# The input:
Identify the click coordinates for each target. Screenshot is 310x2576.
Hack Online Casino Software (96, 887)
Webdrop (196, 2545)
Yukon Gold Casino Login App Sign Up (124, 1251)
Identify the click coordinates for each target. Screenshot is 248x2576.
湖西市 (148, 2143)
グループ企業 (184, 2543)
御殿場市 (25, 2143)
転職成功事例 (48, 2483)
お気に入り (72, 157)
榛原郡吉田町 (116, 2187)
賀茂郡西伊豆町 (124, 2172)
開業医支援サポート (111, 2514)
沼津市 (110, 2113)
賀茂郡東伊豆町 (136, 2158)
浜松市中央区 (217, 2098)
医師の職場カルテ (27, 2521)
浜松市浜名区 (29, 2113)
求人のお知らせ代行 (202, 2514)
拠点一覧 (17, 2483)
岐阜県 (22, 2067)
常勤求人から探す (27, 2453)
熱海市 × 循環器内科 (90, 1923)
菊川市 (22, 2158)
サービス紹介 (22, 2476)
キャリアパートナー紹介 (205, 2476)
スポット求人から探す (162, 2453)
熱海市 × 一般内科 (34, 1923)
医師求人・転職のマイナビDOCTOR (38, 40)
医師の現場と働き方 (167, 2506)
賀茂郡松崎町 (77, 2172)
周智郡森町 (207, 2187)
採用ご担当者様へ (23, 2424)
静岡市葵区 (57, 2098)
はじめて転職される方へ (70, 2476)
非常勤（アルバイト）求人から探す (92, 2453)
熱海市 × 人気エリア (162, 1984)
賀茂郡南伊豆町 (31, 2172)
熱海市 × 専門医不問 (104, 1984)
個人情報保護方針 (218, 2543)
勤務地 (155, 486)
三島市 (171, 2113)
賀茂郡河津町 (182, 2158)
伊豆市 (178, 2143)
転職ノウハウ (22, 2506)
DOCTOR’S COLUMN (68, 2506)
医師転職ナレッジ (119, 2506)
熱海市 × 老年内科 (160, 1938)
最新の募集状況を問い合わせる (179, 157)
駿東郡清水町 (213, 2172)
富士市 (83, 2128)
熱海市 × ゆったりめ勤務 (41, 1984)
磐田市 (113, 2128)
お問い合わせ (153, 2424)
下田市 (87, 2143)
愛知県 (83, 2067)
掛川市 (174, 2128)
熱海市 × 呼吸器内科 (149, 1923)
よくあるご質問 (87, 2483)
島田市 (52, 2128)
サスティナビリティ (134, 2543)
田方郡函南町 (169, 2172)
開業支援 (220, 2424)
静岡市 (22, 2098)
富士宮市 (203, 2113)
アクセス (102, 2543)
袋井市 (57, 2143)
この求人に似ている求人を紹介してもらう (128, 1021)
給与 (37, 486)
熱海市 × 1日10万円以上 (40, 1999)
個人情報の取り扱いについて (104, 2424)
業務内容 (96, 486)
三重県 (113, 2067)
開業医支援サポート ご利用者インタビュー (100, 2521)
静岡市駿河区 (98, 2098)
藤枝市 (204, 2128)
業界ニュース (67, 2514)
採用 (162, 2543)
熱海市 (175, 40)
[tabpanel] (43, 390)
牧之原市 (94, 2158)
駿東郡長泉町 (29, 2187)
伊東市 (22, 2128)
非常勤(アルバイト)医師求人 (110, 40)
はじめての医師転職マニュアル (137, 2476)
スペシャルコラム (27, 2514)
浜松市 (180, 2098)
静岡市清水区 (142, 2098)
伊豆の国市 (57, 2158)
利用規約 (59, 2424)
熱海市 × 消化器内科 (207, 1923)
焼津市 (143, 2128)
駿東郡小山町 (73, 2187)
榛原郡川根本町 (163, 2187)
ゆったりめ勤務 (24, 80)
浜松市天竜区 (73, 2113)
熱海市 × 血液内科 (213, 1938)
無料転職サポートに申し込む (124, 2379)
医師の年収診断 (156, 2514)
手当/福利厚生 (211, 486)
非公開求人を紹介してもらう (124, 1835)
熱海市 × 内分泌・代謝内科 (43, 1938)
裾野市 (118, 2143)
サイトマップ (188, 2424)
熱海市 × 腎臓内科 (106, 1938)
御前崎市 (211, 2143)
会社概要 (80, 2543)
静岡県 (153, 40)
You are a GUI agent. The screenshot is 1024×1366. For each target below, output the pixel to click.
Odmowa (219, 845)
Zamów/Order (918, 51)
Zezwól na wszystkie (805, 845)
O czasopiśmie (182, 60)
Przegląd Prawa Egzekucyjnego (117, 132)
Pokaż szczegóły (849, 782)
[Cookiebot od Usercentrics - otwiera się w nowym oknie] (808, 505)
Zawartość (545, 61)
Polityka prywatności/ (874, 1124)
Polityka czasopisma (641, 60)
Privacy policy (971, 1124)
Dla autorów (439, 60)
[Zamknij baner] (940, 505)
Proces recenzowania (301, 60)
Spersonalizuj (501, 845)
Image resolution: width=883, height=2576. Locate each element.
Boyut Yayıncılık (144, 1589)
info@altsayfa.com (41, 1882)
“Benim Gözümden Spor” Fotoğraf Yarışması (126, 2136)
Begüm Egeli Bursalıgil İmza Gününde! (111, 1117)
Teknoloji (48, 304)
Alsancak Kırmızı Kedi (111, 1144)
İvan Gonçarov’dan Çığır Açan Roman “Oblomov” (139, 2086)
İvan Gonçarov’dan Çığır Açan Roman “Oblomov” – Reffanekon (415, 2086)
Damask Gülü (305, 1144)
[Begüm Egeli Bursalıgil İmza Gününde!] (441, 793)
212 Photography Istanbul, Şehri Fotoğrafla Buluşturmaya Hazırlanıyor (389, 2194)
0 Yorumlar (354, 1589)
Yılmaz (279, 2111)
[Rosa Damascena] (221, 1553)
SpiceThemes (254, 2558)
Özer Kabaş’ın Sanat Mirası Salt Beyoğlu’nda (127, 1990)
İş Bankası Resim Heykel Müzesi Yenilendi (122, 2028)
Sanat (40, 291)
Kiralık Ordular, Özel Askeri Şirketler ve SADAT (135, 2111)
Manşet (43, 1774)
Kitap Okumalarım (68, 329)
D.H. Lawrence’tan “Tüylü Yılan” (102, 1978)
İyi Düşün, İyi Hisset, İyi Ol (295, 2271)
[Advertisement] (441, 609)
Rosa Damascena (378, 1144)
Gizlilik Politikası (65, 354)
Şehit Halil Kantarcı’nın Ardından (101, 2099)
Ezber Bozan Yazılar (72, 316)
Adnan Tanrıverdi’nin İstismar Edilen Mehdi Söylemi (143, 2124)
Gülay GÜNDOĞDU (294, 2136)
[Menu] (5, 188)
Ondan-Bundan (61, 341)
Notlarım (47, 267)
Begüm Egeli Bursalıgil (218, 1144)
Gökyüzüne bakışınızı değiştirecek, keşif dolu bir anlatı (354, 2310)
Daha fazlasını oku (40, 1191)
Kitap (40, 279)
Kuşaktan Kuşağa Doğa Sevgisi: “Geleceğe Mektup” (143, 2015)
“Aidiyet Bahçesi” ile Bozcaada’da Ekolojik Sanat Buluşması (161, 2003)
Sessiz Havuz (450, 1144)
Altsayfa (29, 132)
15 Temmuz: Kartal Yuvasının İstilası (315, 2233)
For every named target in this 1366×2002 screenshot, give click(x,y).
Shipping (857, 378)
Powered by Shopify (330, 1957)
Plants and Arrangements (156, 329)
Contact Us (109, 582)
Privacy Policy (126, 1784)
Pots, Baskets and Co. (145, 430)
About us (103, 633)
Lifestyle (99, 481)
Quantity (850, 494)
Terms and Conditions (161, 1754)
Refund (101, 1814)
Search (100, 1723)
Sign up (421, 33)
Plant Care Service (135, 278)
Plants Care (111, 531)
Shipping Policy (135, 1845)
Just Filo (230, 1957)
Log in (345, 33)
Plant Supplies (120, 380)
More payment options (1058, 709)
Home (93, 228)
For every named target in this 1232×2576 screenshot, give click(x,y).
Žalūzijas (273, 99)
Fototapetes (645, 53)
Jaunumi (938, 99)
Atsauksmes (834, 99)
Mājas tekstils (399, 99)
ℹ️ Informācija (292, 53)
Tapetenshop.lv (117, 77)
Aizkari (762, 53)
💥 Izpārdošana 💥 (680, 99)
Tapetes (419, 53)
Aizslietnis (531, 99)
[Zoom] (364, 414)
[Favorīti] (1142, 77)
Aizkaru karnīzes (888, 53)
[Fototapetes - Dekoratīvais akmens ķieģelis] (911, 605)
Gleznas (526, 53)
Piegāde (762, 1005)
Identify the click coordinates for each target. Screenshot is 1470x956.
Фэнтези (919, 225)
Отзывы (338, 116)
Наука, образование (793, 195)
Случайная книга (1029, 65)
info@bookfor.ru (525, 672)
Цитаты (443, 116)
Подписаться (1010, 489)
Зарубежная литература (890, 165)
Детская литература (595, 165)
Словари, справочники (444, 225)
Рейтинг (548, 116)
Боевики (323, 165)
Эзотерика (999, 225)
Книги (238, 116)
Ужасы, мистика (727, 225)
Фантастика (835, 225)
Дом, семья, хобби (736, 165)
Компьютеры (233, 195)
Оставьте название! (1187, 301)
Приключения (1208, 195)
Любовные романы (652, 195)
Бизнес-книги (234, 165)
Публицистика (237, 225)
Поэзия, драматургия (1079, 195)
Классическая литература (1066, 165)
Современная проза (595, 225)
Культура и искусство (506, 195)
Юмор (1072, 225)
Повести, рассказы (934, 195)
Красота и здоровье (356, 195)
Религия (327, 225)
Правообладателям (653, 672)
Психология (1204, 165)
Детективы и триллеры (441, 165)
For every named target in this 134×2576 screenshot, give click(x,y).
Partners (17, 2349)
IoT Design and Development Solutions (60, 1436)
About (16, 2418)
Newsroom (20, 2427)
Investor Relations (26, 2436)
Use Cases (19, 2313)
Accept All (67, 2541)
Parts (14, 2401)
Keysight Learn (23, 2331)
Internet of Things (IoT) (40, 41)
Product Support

# Exercise details:
Reproduce exactly, and only, the part of the listing above that begins at the line with "Наука, образование (793, 195)" and goes on through the line with "Религия (327, 225)".

# Solved exercise:
Наука, образование (793, 195)
Случайная книга (1029, 65)
info@bookfor.ru (525, 672)
Цитаты (443, 116)
Подписаться (1010, 489)
Зарубежная литература (890, 165)
Детская литература (595, 165)
Словари, справочники (444, 225)
Рейтинг (548, 116)
Боевики (323, 165)
Эзотерика (999, 225)
Книги (238, 116)
Ужасы, мистика (727, 225)
Фантастика (835, 225)
Дом, семья, хобби (736, 165)
Компьютеры (233, 195)
Оставьте название! (1187, 301)
Приключения (1208, 195)
Любовные романы (652, 195)
Бизнес-книги (234, 165)
Публицистика (237, 225)
Поэзия, драматургия (1079, 195)
Классическая литература (1066, 165)
Современная проза (595, 225)
Культура и искусство (506, 195)
Юмор (1072, 225)
Повести, рассказы (934, 195)
Красота и здоровье (356, 195)
Религия (327, 225)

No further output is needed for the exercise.